The designer's premise for TKO was simple: to break the mold of two-dimensional cartoony boxing simulations and put you, the player, inside the ring. TKO's first-person perspectives, simple mechanics, excellent joystick control, and realistic-looking boxers work together to create an exciting simulation of a real bout.
In TKO, you're eyeball-to-eye-ball with a big, mean contender. Clip him on the chin and his head snaps back; pound him on the head and his face turns black and blue; smash him hard on the nose, and he bleeds.

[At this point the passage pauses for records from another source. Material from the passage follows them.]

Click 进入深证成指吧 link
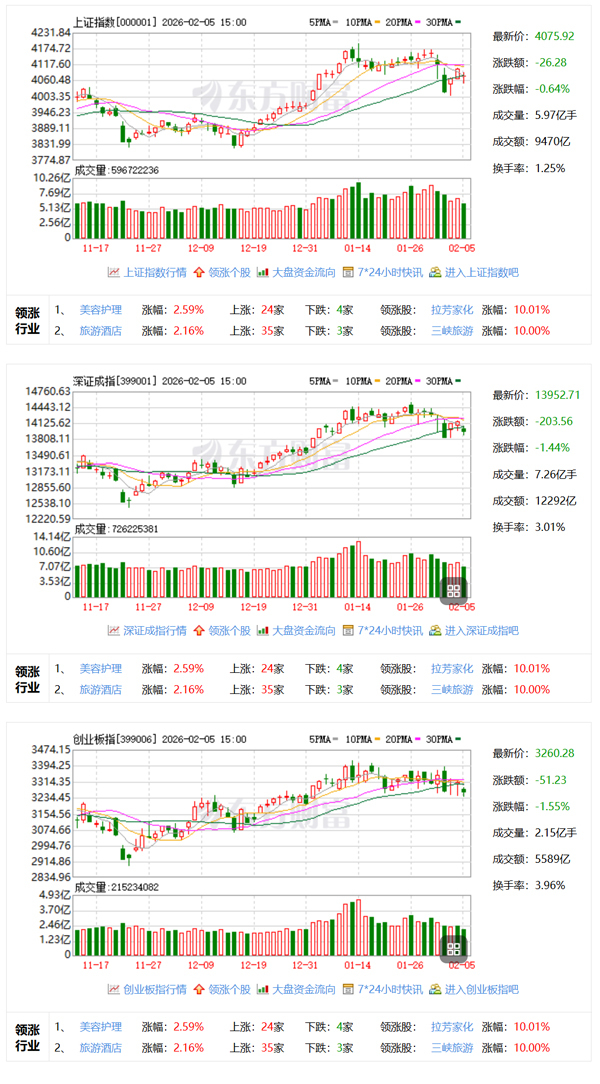Screen dimensions: 600x1084 point(481,630)
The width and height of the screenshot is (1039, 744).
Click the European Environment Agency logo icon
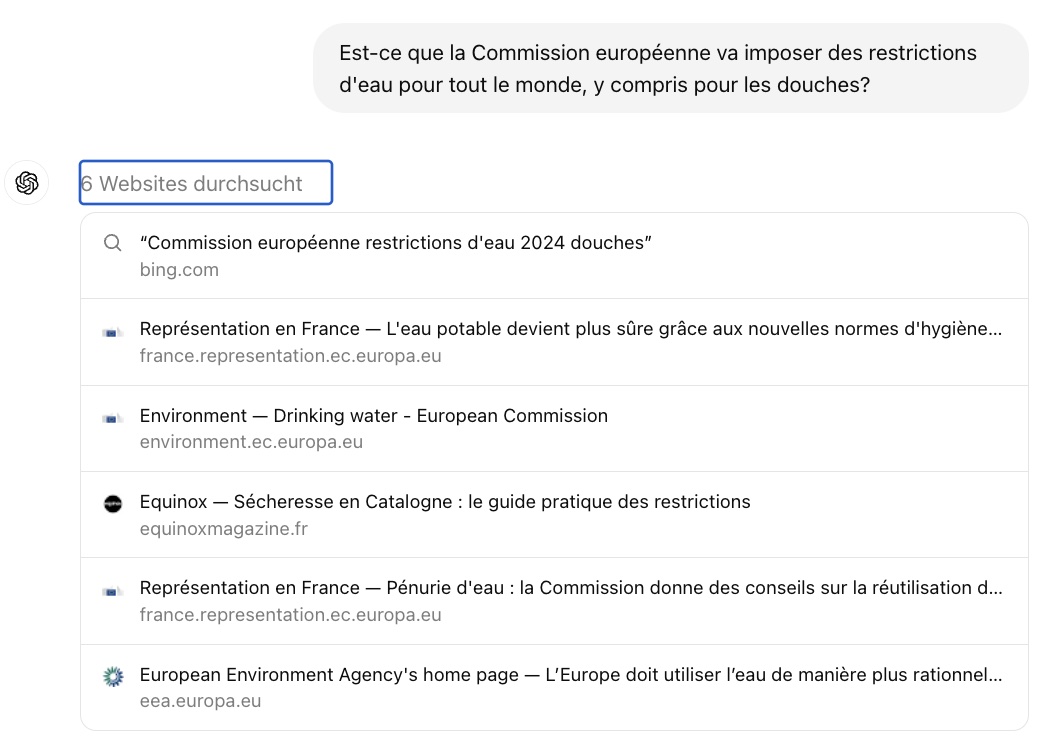click(113, 674)
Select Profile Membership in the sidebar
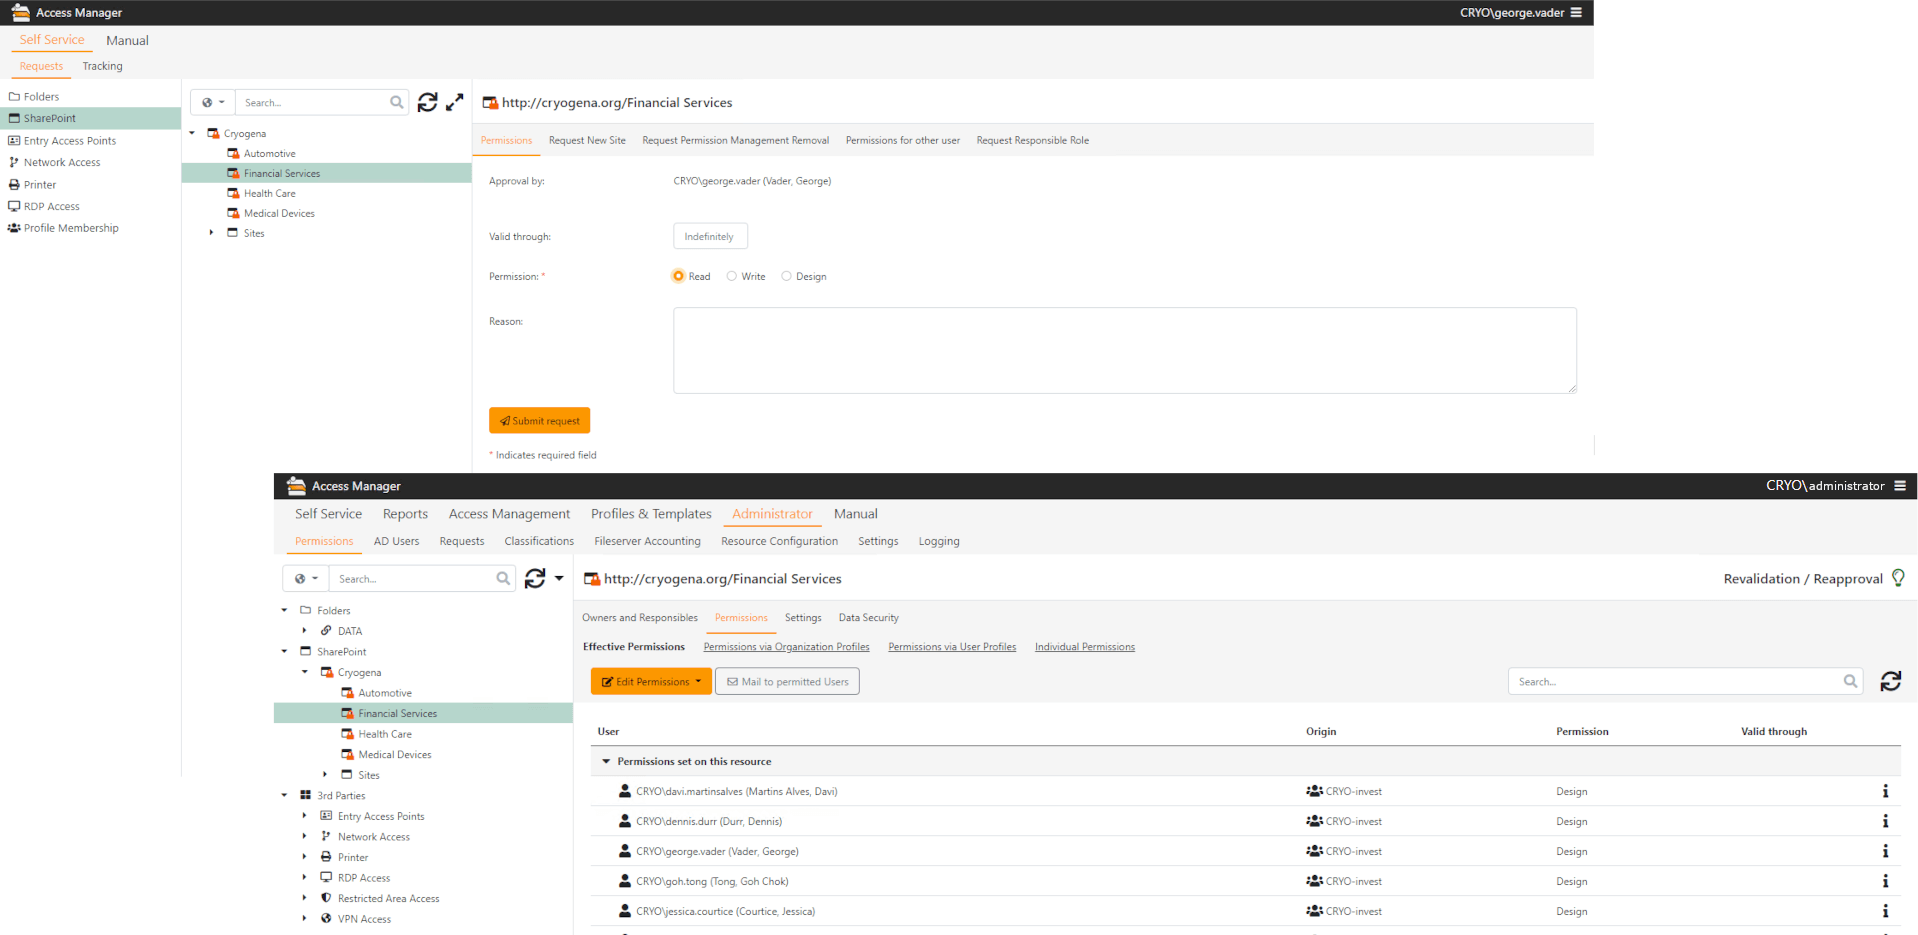 [x=70, y=227]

Meanwhile, of course, he's trying to do the same (or worse) to you, so remember to keep those gloves up.
You start the game in the gym, where you select the face, name, style, and fighting strengths of your boxer. You can challenge the computer opponents in a one-player title quest, or slug it out with another human-controlled opponent. There's room for some basic boxing strategy in TKO (if your opponent tires quickly, work the body; if he bleeds easily, stay in his face, etc.), but the game is mainly a slugfest.
The animation in TKO is very good, and the joystick response is quick and accurate. The effects of fatigue and cumulative injury are simulated with considerable realism. The action is smoother, faster, and more true to life if you can make your moves with split-second timing, so a joystick is strongly recommended. Even so, the game plays decently under keyboard control, if your finger-jab is quick enough.
Those who find boxing too brutal or uncivilized should avoid TKO. Anybody who likes a good prize fight, however, should give it a try, for it's surely the most realistic fight simulation yet issued for the PC.